Cała magia polega na tym, że poznając odpowiednią osobę tylko wmawiasz sobie, że jej nie ufasz, a w głębi swojej małej i słodkiej duszyczki przeczuwasz, że to ta właściwa osoba. Daj się ponieść, nie broń się przed tym. ;)

Pozdrawiam, dobry wpis tylko pracuj nad stylem i powtórzeniami.

Anonimowy pisze...

Piękne zdjęcia :)
A jeśli chodzi o zaufanie, ono jest trochę jak drabina z wieloma szczeblami. Nie przeskoczysz pierwszych pięciu wchodząc na górę. Musisz zacząć od najniższego, a wtedy będziesz pewna, że bezpiecznie zdobędziesz najwyższy.

Anonimowy pisze...

Pierwsze zdjęcie wygląda jak profesjonalne zdjęcie do jakiegoś katalogu! Zresztą, wszystkie sa niesamowite :) Jesteś piękna, a w tej stylizacji wszystko wygląda niemalże magicznie :)

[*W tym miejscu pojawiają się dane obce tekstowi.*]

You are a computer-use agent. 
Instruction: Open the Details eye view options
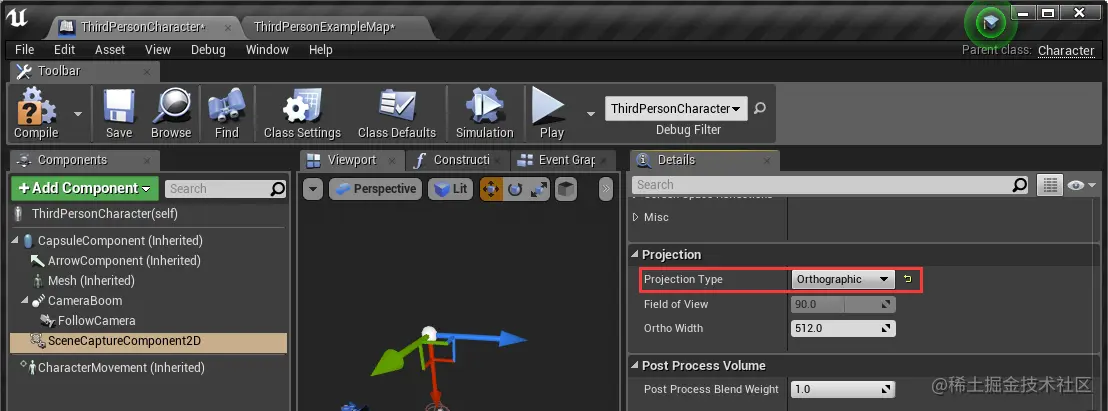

będę obserwować Twoje posty, wpadnij do mnie - black-pearls.blogspot.com - niewiele jest na razie postów, bo dopiero zaczynam, ale może będziesz jedną z tych, którzy zechcą obserwować bloga od niemalże narodzin :)

Unknown pisze...

masz taką niebanalną urodę! nie mogę oderwać wzorku :)
jeśli masz chwilę to zapraszam, każdy komentarz i obserwator jest dla mnie bardzo motywujący! :) siemaszpaula.blogspot.com

Anonimowy pisze...

Nice outfit, you look gorgeous!

Do not hesitate to visit my blog if you have any time,
Maeva from http://blackhairblackdress.blogspot.fr/ ♥

Anonimowy pisze...

Owszem romantyzm gdzieś ulatuje w dzisiejszych czasach. Nadal jednak istnieje, kryje się w ludziach, w tych w których byśmy się tego nie spodziewali. Rezygnujemy z romantyzmu bo ludzie w naszych czasach już go najwyraźniej nie chcą, zastępują go zwykłym zwierzęcym pierdoleniem, szybkim uczuciem euforii... Uwierz mi na tym świecie żyją jeszcze prawdziwi romantycy, jest ich garstka lecz nadal istnieją. Może nie obnoszą się z tym, może to w sobie zamykają, może są po prostu na tyle unikatowi że świat parzy na nich jak na wyrzutków. Co do zaufania, trzeba z nim uważać, zachować dystans lecz gdy stracimy zaufanie choćby odrobinę to prędzej czy później pogrążymy się w mroku samych siebie. Co do zdjęć jak zwykle bym powiedział, jak zwykle pomysłowo, jak zwykle olśniewająco, czasami się po prostu uśmiechnij.